Until the first temple was destroyed by the Babylonians some 400 years later, in 586 BC, sacrifice was the predominant mode of divine service there. Seventy years later, a second temple was completed on the same site, and sacrifices again resumed. The book of Ezra chronicles the building of the second temple. During the first century, Herod greatly enlarged and expanded this temple, which became known as Herod’s temple. It was destroyed by the Romans in AD 70, during the siege of Jerusalem. Only a small portion of the retaining wall remains to this day, known as “The Wailing Wall”.

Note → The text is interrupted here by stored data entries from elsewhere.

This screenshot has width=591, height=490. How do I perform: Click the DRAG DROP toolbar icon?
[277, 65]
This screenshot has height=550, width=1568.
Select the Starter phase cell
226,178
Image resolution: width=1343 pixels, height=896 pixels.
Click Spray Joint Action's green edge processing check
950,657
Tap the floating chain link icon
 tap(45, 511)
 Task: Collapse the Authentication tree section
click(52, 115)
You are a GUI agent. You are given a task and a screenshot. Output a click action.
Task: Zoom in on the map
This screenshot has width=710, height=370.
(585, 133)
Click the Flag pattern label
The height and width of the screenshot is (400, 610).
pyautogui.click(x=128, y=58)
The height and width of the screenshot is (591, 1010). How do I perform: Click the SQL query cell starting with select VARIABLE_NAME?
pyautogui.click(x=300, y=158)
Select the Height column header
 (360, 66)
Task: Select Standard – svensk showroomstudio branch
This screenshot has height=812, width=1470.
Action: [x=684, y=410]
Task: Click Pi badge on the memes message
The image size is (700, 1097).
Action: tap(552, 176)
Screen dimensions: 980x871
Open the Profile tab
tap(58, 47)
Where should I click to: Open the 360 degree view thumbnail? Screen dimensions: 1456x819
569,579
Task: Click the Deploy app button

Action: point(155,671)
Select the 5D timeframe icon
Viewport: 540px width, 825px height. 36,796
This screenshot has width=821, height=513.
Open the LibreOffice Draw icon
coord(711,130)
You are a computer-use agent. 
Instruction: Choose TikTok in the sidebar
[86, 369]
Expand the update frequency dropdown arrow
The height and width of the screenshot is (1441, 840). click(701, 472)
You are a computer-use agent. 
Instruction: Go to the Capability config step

When Rome destroyed the Second Temple in 70 CE, only one outer wall remained standing. The Romans probably would have destroyed that wall as well, but it must have seemed too insignificant to them; it was not even part of the temple itself, just an outer wall surrounding the Temple Mount. For the Jews, however, this remnant of what was the most sacred building in the Jewish world quickly became the holiest spot in Jewish life. Throughout the centuries, Jews from throughout the world made the difficult pilgrimage to Palestine, and immediately headed for the Kotel ha-Ma’aravi (the Western Wall) to thank God. The prayers offered at the Kotel were so heartfelt that gentiles began calling the site the “Wailing Wall.” This undignified name never won a wide following among traditional Jews; the term “Wailing Wall” is not used in Hebrew.

The Western Wall was subjected to far worse than semantic indignities. During the more than 1 000 years Jerusalem was under Muslim rule, the Arabs often used the wall as a garbage dump, so as to humiliate the Jews who visited it.

For 19 years, from 1948 to 1967, the Kotel was under Jordanian rule. Although the Jordanians had signed an armistice agreement in 1949 guaranteeing Jews the right to visit the wall, not one Israeli Jew was ever permitted to do so. One of the first to reach the Kotel in the 1967 Six-Day War was Israeli defense minister Moshe Dayan, who helped revive a traditional Jewish custom by inserting a written petition into its cracks. It was later revealed that Dayan’s prayer was that a lasting peace “descend upon the House of Israel.”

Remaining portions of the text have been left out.